Source data:
BEGIN
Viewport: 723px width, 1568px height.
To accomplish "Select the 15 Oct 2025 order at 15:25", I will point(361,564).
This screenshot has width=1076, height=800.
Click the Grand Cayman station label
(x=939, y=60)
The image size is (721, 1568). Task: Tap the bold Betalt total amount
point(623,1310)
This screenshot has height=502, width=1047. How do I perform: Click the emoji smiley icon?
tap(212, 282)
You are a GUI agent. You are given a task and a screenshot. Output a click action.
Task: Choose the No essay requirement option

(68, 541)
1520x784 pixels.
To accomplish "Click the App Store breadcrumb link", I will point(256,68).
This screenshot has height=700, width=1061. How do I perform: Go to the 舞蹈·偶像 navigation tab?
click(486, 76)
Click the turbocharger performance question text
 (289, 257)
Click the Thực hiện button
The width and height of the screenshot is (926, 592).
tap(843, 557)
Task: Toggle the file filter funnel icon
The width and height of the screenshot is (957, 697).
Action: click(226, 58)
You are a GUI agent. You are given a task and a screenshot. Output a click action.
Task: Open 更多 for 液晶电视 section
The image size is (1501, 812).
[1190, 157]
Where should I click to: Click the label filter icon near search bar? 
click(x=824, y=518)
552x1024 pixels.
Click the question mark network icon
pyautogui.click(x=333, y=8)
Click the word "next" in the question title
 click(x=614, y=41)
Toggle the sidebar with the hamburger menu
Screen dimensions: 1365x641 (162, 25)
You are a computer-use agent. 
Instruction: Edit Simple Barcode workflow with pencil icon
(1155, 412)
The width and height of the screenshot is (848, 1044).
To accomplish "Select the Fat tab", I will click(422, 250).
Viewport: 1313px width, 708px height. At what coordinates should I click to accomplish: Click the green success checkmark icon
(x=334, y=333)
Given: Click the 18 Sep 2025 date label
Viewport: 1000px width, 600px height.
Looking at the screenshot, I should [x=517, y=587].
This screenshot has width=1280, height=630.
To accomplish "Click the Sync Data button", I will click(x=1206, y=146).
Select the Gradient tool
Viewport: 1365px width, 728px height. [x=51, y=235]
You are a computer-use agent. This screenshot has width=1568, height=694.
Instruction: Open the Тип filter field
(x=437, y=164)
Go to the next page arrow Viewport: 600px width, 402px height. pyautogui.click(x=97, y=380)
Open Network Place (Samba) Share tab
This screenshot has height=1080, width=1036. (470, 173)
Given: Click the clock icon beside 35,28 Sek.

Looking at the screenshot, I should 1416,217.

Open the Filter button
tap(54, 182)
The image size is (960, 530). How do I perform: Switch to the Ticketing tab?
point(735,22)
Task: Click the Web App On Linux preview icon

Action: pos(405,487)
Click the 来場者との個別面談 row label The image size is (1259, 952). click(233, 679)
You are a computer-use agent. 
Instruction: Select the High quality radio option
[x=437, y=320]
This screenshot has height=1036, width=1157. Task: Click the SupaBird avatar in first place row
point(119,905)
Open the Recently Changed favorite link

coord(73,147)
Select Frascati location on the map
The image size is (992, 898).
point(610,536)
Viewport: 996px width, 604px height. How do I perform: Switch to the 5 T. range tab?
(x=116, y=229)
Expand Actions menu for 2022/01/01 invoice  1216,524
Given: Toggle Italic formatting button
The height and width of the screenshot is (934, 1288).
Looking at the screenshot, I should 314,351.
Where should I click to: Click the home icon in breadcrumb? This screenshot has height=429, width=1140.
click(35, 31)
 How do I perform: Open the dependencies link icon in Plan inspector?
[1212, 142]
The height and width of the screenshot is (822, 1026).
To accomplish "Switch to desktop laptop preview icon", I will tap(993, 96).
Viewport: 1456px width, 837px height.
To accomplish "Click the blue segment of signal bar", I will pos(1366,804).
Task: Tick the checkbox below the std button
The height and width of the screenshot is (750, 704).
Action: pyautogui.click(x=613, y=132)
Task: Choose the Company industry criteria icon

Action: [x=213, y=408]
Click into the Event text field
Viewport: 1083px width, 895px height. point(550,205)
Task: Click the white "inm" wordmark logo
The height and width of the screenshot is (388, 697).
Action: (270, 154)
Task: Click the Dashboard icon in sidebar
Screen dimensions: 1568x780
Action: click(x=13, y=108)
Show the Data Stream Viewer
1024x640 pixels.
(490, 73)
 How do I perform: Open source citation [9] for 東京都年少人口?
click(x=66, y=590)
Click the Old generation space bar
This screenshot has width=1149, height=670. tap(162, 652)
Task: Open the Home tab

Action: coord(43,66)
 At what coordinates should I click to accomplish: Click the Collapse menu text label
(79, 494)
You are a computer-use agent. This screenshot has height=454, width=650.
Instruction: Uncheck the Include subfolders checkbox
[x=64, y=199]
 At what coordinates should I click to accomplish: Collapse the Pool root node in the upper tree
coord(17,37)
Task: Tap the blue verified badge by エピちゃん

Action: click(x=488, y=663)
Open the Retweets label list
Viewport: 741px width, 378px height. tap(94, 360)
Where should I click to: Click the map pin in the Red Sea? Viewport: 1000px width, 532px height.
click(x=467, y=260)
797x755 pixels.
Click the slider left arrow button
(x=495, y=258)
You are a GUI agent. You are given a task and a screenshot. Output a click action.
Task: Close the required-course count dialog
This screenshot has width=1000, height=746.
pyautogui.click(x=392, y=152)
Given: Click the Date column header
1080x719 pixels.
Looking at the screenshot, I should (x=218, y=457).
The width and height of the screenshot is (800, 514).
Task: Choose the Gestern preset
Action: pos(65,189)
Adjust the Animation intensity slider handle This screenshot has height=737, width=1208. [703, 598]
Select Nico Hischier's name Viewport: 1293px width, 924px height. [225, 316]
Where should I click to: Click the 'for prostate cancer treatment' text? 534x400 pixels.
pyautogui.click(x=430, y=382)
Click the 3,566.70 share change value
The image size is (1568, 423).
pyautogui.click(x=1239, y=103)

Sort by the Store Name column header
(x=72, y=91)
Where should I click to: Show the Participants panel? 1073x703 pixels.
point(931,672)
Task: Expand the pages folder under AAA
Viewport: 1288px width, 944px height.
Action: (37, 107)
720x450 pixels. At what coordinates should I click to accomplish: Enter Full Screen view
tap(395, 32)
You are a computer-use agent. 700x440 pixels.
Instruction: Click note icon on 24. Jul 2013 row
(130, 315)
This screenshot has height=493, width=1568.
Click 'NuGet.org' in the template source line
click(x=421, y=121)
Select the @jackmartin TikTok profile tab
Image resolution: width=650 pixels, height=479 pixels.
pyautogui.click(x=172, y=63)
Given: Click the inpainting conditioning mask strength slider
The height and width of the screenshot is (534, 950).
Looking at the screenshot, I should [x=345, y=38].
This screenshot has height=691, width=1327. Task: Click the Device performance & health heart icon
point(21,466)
END
◆ Task prompt
Set the lines down exactly as they stand, beginning at the one that contains "Given: Click the inpainting" and stopping after the last line of the entries above.

◆ Exercise answer
Given: Click the inpainting conditioning mask strength slider
The height and width of the screenshot is (534, 950).
Looking at the screenshot, I should [x=345, y=38].
This screenshot has height=691, width=1327. Task: Click the Device performance & health heart icon
point(21,466)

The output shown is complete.